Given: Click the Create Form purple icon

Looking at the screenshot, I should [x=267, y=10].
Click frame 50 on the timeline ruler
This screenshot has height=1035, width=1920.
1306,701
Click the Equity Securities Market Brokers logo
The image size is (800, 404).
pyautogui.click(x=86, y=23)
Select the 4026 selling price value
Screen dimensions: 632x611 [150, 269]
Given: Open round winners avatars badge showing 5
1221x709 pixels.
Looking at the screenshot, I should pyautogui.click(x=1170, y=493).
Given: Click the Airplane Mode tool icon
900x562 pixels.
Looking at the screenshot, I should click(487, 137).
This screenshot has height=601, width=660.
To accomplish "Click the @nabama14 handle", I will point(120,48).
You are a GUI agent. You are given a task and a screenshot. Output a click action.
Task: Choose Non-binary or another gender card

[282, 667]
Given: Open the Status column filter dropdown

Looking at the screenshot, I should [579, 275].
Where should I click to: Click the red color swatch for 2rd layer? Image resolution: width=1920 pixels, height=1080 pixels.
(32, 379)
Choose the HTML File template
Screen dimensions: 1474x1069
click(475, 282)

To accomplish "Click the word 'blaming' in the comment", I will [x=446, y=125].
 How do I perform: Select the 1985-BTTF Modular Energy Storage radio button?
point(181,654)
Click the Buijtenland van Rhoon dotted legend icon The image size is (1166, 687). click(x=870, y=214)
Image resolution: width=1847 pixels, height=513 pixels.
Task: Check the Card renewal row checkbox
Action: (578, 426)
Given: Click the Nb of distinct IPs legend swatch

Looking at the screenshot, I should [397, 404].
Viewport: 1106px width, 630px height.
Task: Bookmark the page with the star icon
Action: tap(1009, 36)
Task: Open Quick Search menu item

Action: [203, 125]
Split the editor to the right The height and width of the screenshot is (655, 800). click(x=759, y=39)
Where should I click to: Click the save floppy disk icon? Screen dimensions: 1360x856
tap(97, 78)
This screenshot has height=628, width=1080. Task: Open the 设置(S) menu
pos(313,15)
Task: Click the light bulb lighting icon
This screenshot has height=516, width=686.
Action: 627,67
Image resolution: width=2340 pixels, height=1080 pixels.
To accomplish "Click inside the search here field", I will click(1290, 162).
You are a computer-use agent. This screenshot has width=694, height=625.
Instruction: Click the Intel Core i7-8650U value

= = = = = = =

## Required task
Copy word for word the stretch of lines from the one containing "Task: Open Quick Search menu item" through the end of the lines.

## Solution to this exercise
Task: Open Quick Search menu item

Action: [203, 125]
Split the editor to the right The height and width of the screenshot is (655, 800). click(x=759, y=39)
Where should I click to: Click the save floppy disk icon? Screen dimensions: 1360x856
tap(97, 78)
This screenshot has height=628, width=1080. Task: Open the 设置(S) menu
pos(313,15)
Task: Click the light bulb lighting icon
This screenshot has height=516, width=686.
Action: 627,67
Image resolution: width=2340 pixels, height=1080 pixels.
To accomplish "Click inside the search here field", I will click(1290, 162).
You are a computer-use agent. This screenshot has width=694, height=625.
Instruction: Click the Intel Core i7-8650U value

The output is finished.